## DIRECTIONS FOR THIS TASK
Repeat the lines starting at the one that contains "The width and height of the screenshot is (1224, 1584)." and ending at the one that contains "center [532, 205].", both included.
*** WORKING DATA ***
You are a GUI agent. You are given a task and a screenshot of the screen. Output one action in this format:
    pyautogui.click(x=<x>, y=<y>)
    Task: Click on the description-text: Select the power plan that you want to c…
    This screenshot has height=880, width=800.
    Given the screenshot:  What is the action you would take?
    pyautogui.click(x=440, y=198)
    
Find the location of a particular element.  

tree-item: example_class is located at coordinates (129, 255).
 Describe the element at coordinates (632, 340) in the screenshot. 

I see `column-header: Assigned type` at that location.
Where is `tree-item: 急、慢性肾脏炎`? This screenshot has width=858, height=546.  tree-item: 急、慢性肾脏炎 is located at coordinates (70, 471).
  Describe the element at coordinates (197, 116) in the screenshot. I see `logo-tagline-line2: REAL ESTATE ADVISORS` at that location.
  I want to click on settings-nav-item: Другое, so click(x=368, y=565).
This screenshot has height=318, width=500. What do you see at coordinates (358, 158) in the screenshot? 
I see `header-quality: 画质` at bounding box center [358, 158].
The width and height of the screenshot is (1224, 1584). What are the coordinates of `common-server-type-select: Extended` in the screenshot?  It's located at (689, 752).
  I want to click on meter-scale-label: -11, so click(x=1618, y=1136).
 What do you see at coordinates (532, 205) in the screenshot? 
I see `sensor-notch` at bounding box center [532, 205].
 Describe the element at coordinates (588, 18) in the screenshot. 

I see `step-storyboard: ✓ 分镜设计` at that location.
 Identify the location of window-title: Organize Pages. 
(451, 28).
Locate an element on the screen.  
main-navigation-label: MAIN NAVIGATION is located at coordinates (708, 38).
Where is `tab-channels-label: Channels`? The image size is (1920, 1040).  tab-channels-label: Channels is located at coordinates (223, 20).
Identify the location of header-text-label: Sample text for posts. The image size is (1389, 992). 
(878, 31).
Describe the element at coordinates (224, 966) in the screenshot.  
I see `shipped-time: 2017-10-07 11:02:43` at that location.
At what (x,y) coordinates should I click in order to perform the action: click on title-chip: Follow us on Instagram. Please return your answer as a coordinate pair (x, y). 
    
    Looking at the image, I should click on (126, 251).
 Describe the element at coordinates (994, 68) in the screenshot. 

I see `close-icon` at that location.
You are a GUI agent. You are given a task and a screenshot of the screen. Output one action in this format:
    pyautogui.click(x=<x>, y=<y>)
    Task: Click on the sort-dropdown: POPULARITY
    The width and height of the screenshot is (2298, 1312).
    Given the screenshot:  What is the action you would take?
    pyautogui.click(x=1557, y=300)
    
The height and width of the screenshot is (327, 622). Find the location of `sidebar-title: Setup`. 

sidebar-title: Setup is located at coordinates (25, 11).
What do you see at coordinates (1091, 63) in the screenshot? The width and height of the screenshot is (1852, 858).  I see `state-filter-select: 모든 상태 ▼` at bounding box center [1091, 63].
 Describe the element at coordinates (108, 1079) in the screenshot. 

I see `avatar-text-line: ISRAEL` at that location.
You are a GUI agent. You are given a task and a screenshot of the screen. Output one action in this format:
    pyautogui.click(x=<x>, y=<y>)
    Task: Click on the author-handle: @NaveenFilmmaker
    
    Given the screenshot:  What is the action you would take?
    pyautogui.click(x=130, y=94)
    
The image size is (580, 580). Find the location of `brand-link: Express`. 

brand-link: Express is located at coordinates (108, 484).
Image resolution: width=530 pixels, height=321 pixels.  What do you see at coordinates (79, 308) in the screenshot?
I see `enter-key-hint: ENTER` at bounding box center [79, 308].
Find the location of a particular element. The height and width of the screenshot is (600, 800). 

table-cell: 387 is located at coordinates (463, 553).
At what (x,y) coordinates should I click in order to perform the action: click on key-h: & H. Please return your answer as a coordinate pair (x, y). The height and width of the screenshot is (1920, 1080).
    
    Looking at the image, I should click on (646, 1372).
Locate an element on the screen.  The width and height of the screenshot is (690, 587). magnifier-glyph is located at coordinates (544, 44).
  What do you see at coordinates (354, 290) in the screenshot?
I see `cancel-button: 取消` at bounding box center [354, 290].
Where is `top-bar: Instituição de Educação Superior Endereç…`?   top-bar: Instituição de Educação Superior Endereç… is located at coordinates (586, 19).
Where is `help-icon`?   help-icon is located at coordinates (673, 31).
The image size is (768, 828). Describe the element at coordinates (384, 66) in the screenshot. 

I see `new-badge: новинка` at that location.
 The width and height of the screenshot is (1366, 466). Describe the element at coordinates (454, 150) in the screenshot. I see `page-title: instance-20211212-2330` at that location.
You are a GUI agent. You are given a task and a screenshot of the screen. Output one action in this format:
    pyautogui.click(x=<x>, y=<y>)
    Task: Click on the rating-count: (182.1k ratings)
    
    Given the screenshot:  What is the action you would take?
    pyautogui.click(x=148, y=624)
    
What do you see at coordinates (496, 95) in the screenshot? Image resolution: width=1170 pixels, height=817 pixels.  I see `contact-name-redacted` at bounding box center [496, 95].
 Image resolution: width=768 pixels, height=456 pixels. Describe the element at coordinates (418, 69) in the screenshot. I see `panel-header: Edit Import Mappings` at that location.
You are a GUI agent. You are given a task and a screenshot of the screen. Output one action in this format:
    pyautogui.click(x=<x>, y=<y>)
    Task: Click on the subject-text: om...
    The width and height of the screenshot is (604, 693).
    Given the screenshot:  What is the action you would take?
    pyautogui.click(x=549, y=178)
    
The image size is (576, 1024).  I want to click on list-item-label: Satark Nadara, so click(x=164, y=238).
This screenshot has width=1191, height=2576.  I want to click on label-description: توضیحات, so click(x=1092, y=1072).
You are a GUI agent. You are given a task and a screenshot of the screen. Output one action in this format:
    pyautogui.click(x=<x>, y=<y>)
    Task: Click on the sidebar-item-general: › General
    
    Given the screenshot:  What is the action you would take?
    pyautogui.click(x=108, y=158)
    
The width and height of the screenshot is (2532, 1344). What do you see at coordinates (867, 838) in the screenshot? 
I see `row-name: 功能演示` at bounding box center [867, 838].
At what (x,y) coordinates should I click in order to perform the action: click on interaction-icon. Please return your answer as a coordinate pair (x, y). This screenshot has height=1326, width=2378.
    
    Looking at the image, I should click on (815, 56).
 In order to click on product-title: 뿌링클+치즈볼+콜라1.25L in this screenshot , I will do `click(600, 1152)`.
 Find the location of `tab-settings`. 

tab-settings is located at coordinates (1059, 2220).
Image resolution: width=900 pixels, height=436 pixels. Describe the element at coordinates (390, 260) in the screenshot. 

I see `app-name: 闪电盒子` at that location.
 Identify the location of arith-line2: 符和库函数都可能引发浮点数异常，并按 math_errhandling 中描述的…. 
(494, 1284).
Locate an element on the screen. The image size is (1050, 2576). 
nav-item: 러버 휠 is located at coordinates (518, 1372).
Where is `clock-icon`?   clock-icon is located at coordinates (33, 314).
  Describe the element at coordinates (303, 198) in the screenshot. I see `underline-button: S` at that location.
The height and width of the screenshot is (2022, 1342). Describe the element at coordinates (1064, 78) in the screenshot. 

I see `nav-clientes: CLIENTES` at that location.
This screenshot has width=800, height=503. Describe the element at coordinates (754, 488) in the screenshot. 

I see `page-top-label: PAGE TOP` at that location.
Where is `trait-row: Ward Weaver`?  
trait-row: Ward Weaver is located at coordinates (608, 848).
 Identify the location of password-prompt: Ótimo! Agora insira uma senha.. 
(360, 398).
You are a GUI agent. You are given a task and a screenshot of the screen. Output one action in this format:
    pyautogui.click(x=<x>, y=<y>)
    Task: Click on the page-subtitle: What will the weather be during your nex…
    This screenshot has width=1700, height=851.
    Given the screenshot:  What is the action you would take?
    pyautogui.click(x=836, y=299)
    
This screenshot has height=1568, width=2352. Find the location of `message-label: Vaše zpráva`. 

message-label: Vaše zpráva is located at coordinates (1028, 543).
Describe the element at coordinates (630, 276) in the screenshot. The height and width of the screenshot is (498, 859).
*** End of WORKING DATA ***
## EXERCISE RESPONSE
The width and height of the screenshot is (1224, 1584). What are the coordinates of `common-server-type-select: Extended` in the screenshot?  It's located at (689, 752).
  I want to click on meter-scale-label: -11, so click(x=1618, y=1136).
 What do you see at coordinates (532, 205) in the screenshot? 
I see `sensor-notch` at bounding box center [532, 205].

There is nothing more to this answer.